→ Required work
Nothing should differ. Repeat every record as written.

[Collected data]
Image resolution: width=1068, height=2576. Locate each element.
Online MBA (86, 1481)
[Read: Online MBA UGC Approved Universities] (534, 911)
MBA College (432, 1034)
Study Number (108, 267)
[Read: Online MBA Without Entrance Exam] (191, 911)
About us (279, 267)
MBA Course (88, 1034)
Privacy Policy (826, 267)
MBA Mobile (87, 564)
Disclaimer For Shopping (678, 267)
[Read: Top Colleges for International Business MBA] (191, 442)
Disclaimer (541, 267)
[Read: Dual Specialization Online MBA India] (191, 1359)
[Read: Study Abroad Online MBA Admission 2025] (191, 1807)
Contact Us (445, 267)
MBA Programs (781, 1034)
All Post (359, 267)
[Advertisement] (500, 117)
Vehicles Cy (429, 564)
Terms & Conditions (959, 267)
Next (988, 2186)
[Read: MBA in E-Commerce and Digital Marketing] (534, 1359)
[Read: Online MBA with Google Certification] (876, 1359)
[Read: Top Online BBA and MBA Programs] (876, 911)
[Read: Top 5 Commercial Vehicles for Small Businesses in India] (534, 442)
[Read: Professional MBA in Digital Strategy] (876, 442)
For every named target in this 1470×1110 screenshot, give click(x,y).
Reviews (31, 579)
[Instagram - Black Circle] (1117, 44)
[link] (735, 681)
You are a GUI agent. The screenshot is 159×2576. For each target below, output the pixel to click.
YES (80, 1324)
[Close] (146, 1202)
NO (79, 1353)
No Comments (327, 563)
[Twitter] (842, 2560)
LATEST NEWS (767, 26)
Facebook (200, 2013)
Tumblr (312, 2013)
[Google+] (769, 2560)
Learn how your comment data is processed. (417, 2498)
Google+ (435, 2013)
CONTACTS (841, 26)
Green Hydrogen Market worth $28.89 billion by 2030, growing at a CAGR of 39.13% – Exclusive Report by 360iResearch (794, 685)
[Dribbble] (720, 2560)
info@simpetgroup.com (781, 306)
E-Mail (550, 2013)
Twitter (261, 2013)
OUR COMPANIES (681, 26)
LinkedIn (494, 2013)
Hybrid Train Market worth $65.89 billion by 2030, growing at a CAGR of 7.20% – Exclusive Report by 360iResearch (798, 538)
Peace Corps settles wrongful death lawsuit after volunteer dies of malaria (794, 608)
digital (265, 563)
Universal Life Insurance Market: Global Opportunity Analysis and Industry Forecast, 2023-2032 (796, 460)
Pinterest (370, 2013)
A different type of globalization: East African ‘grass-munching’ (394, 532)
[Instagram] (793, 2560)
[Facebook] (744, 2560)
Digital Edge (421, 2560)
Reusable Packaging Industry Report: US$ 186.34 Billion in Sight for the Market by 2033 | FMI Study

→ Exercise answer
Image resolution: width=1068, height=2576. Locate each element.
Online MBA (86, 1481)
[Read: Online MBA UGC Approved Universities] (534, 911)
MBA College (432, 1034)
Study Number (108, 267)
[Read: Online MBA Without Entrance Exam] (191, 911)
About us (279, 267)
MBA Course (88, 1034)
Privacy Policy (826, 267)
MBA Mobile (87, 564)
Disclaimer For Shopping (678, 267)
[Read: Top Colleges for International Business MBA] (191, 442)
Disclaimer (541, 267)
[Read: Dual Specialization Online MBA India] (191, 1359)
[Read: Study Abroad Online MBA Admission 2025] (191, 1807)
Contact Us (445, 267)
MBA Programs (781, 1034)
All Post (359, 267)
[Advertisement] (500, 117)
Vehicles Cy (429, 564)
Terms & Conditions (959, 267)
Next (988, 2186)
[Read: MBA in E-Commerce and Digital Marketing] (534, 1359)
[Read: Online MBA with Google Certification] (876, 1359)
[Read: Top Online BBA and MBA Programs] (876, 911)
[Read: Top 5 Commercial Vehicles for Small Businesses in India] (534, 442)
[Read: Professional MBA in Digital Strategy] (876, 442)
For every named target in this 1470×1110 screenshot, give click(x,y).
Reviews (31, 579)
[Instagram - Black Circle] (1117, 44)
[link] (735, 681)
You are a GUI agent. The screenshot is 159×2576. For each target below, output the pixel to click.
YES (80, 1324)
[Close] (146, 1202)
NO (79, 1353)
No Comments (327, 563)
[Twitter] (842, 2560)
LATEST NEWS (767, 26)
Facebook (200, 2013)
Tumblr (312, 2013)
[Google+] (769, 2560)
Learn how your comment data is processed. (417, 2498)
Google+ (435, 2013)
CONTACTS (841, 26)
Green Hydrogen Market worth $28.89 billion by 2030, growing at a CAGR of 39.13% – Exclusive Report by 360iResearch (794, 685)
[Dribbble] (720, 2560)
info@simpetgroup.com (781, 306)
E-Mail (550, 2013)
Twitter (261, 2013)
OUR COMPANIES (681, 26)
LinkedIn (494, 2013)
Hybrid Train Market worth $65.89 billion by 2030, growing at a CAGR of 7.20% – Exclusive Report by 360iResearch (798, 538)
Peace Corps settles wrongful death lawsuit after volunteer dies of malaria (794, 608)
digital (265, 563)
Universal Life Insurance Market: Global Opportunity Analysis and Industry Forecast, 2023-2032 (796, 460)
Pinterest (370, 2013)
A different type of globalization: East African ‘grass-munching’ (394, 532)
[Instagram] (793, 2560)
[Facebook] (744, 2560)
Digital Edge (421, 2560)
Reusable Packaging Industry Report: US$ 186.34 Billion in Sight for the Market by 2033 | FMI Study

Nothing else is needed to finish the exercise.